What is asked -
Edit the rows below, replacing each "hamburger menu" with "menu button" and leaving everything else as it is.
::: Data shown
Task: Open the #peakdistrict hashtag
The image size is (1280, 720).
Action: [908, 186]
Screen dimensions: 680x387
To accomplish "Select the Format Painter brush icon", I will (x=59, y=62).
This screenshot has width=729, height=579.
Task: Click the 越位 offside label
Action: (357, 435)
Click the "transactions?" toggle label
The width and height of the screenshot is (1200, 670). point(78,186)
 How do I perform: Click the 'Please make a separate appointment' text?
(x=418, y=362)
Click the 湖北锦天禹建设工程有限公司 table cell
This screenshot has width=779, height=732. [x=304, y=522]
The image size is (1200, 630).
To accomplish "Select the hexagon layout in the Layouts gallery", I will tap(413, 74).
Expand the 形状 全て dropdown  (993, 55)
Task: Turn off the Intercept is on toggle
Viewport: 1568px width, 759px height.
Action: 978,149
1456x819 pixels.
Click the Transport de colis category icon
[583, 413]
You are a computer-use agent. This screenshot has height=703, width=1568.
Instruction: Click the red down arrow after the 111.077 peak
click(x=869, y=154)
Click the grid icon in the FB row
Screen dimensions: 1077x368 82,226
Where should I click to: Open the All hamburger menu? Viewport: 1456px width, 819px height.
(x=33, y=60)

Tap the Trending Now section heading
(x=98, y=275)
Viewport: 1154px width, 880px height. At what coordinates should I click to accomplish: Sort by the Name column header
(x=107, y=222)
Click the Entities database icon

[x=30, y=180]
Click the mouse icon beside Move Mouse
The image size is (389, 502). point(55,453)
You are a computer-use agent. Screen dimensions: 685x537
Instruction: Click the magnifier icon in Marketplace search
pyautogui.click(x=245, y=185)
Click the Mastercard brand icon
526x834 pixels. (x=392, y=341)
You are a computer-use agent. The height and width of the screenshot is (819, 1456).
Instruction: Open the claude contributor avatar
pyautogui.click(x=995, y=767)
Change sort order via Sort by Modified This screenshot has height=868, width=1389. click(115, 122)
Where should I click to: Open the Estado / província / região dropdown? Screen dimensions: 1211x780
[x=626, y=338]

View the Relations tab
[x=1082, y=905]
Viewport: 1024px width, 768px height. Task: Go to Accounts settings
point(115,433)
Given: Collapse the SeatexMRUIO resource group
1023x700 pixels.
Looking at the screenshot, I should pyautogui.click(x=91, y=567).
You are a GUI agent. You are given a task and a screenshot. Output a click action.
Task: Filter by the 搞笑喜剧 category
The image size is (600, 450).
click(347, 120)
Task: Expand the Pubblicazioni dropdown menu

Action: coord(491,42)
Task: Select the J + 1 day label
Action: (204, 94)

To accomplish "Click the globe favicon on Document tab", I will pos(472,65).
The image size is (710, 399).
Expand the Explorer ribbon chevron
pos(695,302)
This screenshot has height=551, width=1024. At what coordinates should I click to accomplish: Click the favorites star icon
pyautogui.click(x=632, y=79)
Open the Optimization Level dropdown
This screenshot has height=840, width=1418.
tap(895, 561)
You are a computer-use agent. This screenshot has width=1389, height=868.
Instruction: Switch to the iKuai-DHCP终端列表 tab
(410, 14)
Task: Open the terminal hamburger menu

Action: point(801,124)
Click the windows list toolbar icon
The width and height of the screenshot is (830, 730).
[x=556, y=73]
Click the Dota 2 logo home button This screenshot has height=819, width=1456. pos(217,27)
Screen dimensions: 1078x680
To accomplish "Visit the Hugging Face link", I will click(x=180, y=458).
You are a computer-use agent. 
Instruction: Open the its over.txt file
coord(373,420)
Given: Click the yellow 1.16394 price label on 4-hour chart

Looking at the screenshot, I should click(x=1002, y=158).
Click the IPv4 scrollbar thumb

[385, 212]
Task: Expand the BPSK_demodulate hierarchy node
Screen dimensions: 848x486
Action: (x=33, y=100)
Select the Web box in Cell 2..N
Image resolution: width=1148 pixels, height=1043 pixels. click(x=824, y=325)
::::::
Full response -
Task: Open the #peakdistrict hashtag
The image size is (1280, 720).
Action: [908, 186]
Screen dimensions: 680x387
To accomplish "Select the Format Painter brush icon", I will (x=59, y=62).
This screenshot has width=729, height=579.
Task: Click the 越位 offside label
Action: (357, 435)
Click the "transactions?" toggle label
The width and height of the screenshot is (1200, 670). point(78,186)
 How do I perform: Click the 'Please make a separate appointment' text?
(x=418, y=362)
Click the 湖北锦天禹建设工程有限公司 table cell
This screenshot has width=779, height=732. [x=304, y=522]
The image size is (1200, 630).
To accomplish "Select the hexagon layout in the Layouts gallery", I will tap(413, 74).
Expand the 形状 全て dropdown  (993, 55)
Task: Turn off the Intercept is on toggle
Viewport: 1568px width, 759px height.
Action: 978,149
1456x819 pixels.
Click the Transport de colis category icon
[583, 413]
You are a computer-use agent. This screenshot has height=703, width=1568.
Instruction: Click the red down arrow after the 111.077 peak
click(x=869, y=154)
Click the grid icon in the FB row
Screen dimensions: 1077x368 82,226
Where should I click to: Open the All menu button? Viewport: 1456px width, 819px height.
(x=33, y=60)

Tap the Trending Now section heading
(x=98, y=275)
Viewport: 1154px width, 880px height. At what coordinates should I click to accomplish: Sort by the Name column header
(x=107, y=222)
Click the Entities database icon

[x=30, y=180]
Click the mouse icon beside Move Mouse
The image size is (389, 502). point(55,453)
You are a computer-use agent. Screen dimensions: 685x537
Instruction: Click the magnifier icon in Marketplace search
pyautogui.click(x=245, y=185)
Click the Mastercard brand icon
526x834 pixels. (x=392, y=341)
You are a computer-use agent. The height and width of the screenshot is (819, 1456).
Instruction: Open the claude contributor avatar
pyautogui.click(x=995, y=767)
Change sort order via Sort by Modified This screenshot has height=868, width=1389. click(115, 122)
Where should I click to: Open the Estado / província / região dropdown? Screen dimensions: 1211x780
[x=626, y=338]

View the Relations tab
[x=1082, y=905]
Viewport: 1024px width, 768px height. Task: Go to Accounts settings
point(115,433)
Given: Collapse the SeatexMRUIO resource group
1023x700 pixels.
Looking at the screenshot, I should pyautogui.click(x=91, y=567).
You are a GUI agent. You are given a task and a screenshot. Output a click action.
Task: Filter by the 搞笑喜剧 category
The image size is (600, 450).
click(347, 120)
Task: Expand the Pubblicazioni dropdown menu

Action: coord(491,42)
Task: Select the J + 1 day label
Action: (204, 94)

To accomplish "Click the globe favicon on Document tab", I will pos(472,65).
The image size is (710, 399).
Expand the Explorer ribbon chevron
pos(695,302)
This screenshot has height=551, width=1024. At what coordinates should I click to accomplish: Click the favorites star icon
pyautogui.click(x=632, y=79)
Open the Optimization Level dropdown
This screenshot has height=840, width=1418.
tap(895, 561)
You are a computer-use agent. This screenshot has width=1389, height=868.
Instruction: Switch to the iKuai-DHCP终端列表 tab
(410, 14)
Task: Open the terminal menu button

Action: point(801,124)
Click the windows list toolbar icon
The width and height of the screenshot is (830, 730).
[x=556, y=73]
Click the Dota 2 logo home button This screenshot has height=819, width=1456. pos(217,27)
Screen dimensions: 1078x680
To accomplish "Visit the Hugging Face link", I will click(x=180, y=458).
You are a computer-use agent. 
Instruction: Open the its over.txt file
coord(373,420)
Given: Click the yellow 1.16394 price label on 4-hour chart

Looking at the screenshot, I should click(x=1002, y=158).
Click the IPv4 scrollbar thumb

[385, 212]
Task: Expand the BPSK_demodulate hierarchy node
Screen dimensions: 848x486
Action: (x=33, y=100)
Select the Web box in Cell 2..N
Image resolution: width=1148 pixels, height=1043 pixels. click(x=824, y=325)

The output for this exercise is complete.